Print out the data below with every line intact.

**Record excerpts**
<<<<

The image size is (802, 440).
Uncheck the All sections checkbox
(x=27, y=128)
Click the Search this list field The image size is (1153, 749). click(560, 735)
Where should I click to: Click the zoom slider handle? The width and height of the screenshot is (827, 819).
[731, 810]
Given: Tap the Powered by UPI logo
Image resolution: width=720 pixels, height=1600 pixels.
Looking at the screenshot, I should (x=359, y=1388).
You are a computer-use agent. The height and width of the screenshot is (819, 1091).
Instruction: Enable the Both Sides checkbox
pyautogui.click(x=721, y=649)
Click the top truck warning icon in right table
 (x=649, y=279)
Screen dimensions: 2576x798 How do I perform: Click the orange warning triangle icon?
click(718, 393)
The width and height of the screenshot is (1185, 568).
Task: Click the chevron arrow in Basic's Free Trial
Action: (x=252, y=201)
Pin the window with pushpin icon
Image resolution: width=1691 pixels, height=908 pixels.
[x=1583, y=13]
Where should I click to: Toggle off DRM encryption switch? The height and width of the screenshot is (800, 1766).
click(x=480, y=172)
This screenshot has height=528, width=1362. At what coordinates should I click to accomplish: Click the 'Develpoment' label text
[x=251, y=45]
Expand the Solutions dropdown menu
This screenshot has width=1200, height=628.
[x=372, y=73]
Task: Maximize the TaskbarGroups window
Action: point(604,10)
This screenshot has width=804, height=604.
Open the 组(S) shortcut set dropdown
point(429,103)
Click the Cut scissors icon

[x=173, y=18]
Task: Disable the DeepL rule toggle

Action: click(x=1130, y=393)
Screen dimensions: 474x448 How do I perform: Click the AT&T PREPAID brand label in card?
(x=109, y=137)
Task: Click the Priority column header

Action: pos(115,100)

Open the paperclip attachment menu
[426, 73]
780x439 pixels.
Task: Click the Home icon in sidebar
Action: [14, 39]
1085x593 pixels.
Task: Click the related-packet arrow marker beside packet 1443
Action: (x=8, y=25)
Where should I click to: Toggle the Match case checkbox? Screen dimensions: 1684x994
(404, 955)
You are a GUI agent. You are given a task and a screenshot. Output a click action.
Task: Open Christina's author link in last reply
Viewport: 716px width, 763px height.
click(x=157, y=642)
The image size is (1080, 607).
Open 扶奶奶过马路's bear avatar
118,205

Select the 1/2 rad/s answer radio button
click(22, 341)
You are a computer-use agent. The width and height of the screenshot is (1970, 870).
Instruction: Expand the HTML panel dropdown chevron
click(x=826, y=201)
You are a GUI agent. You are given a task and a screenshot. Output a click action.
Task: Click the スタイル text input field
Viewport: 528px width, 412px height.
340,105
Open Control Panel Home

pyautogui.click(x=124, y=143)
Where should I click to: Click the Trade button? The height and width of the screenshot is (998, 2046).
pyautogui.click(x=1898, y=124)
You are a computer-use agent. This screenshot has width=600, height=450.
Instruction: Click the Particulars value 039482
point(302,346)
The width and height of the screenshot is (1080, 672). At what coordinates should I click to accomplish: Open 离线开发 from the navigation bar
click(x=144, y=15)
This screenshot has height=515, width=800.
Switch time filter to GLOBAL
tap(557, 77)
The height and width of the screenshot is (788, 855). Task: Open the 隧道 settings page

>>>>

**Answer for the task**
The image size is (802, 440).
Uncheck the All sections checkbox
(x=27, y=128)
Click the Search this list field The image size is (1153, 749). click(560, 735)
Where should I click to: Click the zoom slider handle? The width and height of the screenshot is (827, 819).
[731, 810]
Given: Tap the Powered by UPI logo
Image resolution: width=720 pixels, height=1600 pixels.
Looking at the screenshot, I should (x=359, y=1388).
You are a computer-use agent. The height and width of the screenshot is (819, 1091).
Instruction: Enable the Both Sides checkbox
pyautogui.click(x=721, y=649)
Click the top truck warning icon in right table
 (x=649, y=279)
Screen dimensions: 2576x798 How do I perform: Click the orange warning triangle icon?
click(718, 393)
The width and height of the screenshot is (1185, 568).
Task: Click the chevron arrow in Basic's Free Trial
Action: (x=252, y=201)
Pin the window with pushpin icon
Image resolution: width=1691 pixels, height=908 pixels.
[x=1583, y=13]
Where should I click to: Toggle off DRM encryption switch? The height and width of the screenshot is (800, 1766).
click(x=480, y=172)
This screenshot has height=528, width=1362. At what coordinates should I click to accomplish: Click the 'Develpoment' label text
[x=251, y=45]
Expand the Solutions dropdown menu
This screenshot has width=1200, height=628.
[x=372, y=73]
Task: Maximize the TaskbarGroups window
Action: point(604,10)
This screenshot has width=804, height=604.
Open the 组(S) shortcut set dropdown
point(429,103)
Click the Cut scissors icon

[x=173, y=18]
Task: Disable the DeepL rule toggle

Action: click(x=1130, y=393)
Screen dimensions: 474x448 How do I perform: Click the AT&T PREPAID brand label in card?
(x=109, y=137)
Task: Click the Priority column header

Action: pos(115,100)

Open the paperclip attachment menu
[426, 73]
780x439 pixels.
Task: Click the Home icon in sidebar
Action: [14, 39]
1085x593 pixels.
Task: Click the related-packet arrow marker beside packet 1443
Action: (x=8, y=25)
Where should I click to: Toggle the Match case checkbox? Screen dimensions: 1684x994
(404, 955)
You are a GUI agent. You are given a task and a screenshot. Output a click action.
Task: Open Christina's author link in last reply
Viewport: 716px width, 763px height.
click(x=157, y=642)
The image size is (1080, 607).
Open 扶奶奶过马路's bear avatar
118,205

Select the 1/2 rad/s answer radio button
click(22, 341)
You are a computer-use agent. The width and height of the screenshot is (1970, 870).
Instruction: Expand the HTML panel dropdown chevron
click(x=826, y=201)
You are a GUI agent. You are given a task and a screenshot. Output a click action.
Task: Click the スタイル text input field
Viewport: 528px width, 412px height.
340,105
Open Control Panel Home

pyautogui.click(x=124, y=143)
Where should I click to: Click the Trade button? The height and width of the screenshot is (998, 2046).
pyautogui.click(x=1898, y=124)
You are a computer-use agent. This screenshot has width=600, height=450.
Instruction: Click the Particulars value 039482
point(302,346)
The width and height of the screenshot is (1080, 672). At what coordinates should I click to accomplish: Open 离线开发 from the navigation bar
click(x=144, y=15)
This screenshot has height=515, width=800.
Switch time filter to GLOBAL
tap(557, 77)
The height and width of the screenshot is (788, 855). Task: Open the 隧道 settings page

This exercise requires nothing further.